> **Raw records**:
------------
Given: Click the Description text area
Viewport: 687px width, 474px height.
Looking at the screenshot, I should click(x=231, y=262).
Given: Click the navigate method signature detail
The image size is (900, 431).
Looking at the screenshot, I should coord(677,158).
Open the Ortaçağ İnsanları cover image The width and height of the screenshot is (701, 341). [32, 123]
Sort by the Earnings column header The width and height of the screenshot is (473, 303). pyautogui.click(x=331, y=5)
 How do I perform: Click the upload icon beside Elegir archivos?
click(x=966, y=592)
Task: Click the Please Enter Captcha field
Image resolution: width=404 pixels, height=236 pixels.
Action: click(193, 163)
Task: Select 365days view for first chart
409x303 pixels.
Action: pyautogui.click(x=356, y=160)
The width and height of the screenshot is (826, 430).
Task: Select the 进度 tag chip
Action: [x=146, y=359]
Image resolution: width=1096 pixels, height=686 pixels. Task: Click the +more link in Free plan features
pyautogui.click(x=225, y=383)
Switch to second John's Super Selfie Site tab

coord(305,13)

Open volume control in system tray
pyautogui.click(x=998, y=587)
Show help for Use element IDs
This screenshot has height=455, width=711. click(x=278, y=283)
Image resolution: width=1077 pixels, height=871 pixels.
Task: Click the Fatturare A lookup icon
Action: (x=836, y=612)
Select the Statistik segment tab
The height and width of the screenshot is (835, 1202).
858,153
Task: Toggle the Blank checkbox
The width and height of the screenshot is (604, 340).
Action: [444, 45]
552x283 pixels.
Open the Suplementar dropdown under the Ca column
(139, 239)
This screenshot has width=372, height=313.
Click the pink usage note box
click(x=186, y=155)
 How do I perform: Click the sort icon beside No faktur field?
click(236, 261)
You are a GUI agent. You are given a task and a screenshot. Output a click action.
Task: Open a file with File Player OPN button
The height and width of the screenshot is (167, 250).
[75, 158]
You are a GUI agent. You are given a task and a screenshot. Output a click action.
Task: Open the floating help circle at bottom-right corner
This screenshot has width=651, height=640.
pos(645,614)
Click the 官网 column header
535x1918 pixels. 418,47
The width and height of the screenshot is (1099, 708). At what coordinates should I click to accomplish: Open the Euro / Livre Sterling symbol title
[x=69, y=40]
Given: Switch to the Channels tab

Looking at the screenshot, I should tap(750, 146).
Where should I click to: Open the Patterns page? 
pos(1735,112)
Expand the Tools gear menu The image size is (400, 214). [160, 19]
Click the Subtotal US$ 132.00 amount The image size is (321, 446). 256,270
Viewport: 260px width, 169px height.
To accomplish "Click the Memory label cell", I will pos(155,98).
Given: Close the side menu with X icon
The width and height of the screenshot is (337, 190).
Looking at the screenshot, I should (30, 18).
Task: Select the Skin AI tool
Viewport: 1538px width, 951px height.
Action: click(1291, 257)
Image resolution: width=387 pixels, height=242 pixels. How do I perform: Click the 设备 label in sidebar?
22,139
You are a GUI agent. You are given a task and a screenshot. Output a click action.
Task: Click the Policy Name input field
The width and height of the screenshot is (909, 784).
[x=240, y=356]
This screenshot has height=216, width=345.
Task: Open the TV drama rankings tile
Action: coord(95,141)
------------
> **Exercise task**: Format every line of the rows above as a numbered list, leaving out any blank lines.

> **The reply**:
1. Given: Click the Description text area
2. Viewport: 687px width, 474px height.
3. Looking at the screenshot, I should click(x=231, y=262).
4. Given: Click the navigate method signature detail
5. The image size is (900, 431).
6. Looking at the screenshot, I should coord(677,158).
7. Open the Ortaçağ İnsanları cover image The width and height of the screenshot is (701, 341). [32, 123]
8. Sort by the Earnings column header The width and height of the screenshot is (473, 303). pyautogui.click(x=331, y=5)
9.  How do I perform: Click the upload icon beside Elegir archivos?
10. click(x=966, y=592)
11. Task: Click the Please Enter Captcha field
12. Image resolution: width=404 pixels, height=236 pixels.
13. Action: click(193, 163)
14. Task: Select 365days view for first chart
15. 409x303 pixels.
16. Action: pyautogui.click(x=356, y=160)
17. The width and height of the screenshot is (826, 430).
18. Task: Select the 进度 tag chip
19. Action: [x=146, y=359]
20. Image resolution: width=1096 pixels, height=686 pixels. Task: Click the +more link in Free plan features
21. pyautogui.click(x=225, y=383)
22. Switch to second John's Super Selfie Site tab
23. coord(305,13)
24. Open volume control in system tray
25. pyautogui.click(x=998, y=587)
26. Show help for Use element IDs
27. This screenshot has height=455, width=711. click(x=278, y=283)
28. Image resolution: width=1077 pixels, height=871 pixels.
29. Task: Click the Fatturare A lookup icon
30. Action: (x=836, y=612)
31. Select the Statistik segment tab
32. The height and width of the screenshot is (835, 1202).
33. 858,153
34. Task: Toggle the Blank checkbox
35. The width and height of the screenshot is (604, 340).
36. Action: [444, 45]
37. 552x283 pixels.
38. Open the Suplementar dropdown under the Ca column
39. (139, 239)
40. This screenshot has width=372, height=313.
41. Click the pink usage note box
42. click(x=186, y=155)
43.  How do I perform: Click the sort icon beside No faktur field?
44. click(236, 261)
45. You are a GUI agent. You are given a task and a screenshot. Output a click action.
46. Task: Open a file with File Player OPN button
47. The height and width of the screenshot is (167, 250).
48. [75, 158]
49. You are a GUI agent. You are given a task and a screenshot. Output a click action.
50. Task: Open the floating help circle at bottom-right corner
51. This screenshot has width=651, height=640.
52. pos(645,614)
53. Click the 官网 column header
54. 535x1918 pixels. 418,47
55. The width and height of the screenshot is (1099, 708). At what coordinates should I click to accomplish: Open the Euro / Livre Sterling symbol title
56. [x=69, y=40]
57. Given: Switch to the Channels tab
58. Looking at the screenshot, I should tap(750, 146).
59. Where should I click to: Open the Patterns page? 
60. pos(1735,112)
61. Expand the Tools gear menu The image size is (400, 214). [160, 19]
62. Click the Subtotal US$ 132.00 amount The image size is (321, 446). 256,270
63. Viewport: 260px width, 169px height.
64. To accomplish "Click the Memory label cell", I will pos(155,98).
65. Given: Close the side menu with X icon
66. The width and height of the screenshot is (337, 190).
67. Looking at the screenshot, I should (30, 18).
68. Task: Select the Skin AI tool
69. Viewport: 1538px width, 951px height.
70. Action: click(1291, 257)
71. Image resolution: width=387 pixels, height=242 pixels. How do I perform: Click the 设备 label in sidebar?
72. 22,139
73. You are a GUI agent. You are given a task and a screenshot. Output a click action.
74. Task: Click the Policy Name input field
75. The width and height of the screenshot is (909, 784).
76. [x=240, y=356]
77. This screenshot has height=216, width=345.
78. Task: Open the TV drama rankings tile
79. Action: coord(95,141)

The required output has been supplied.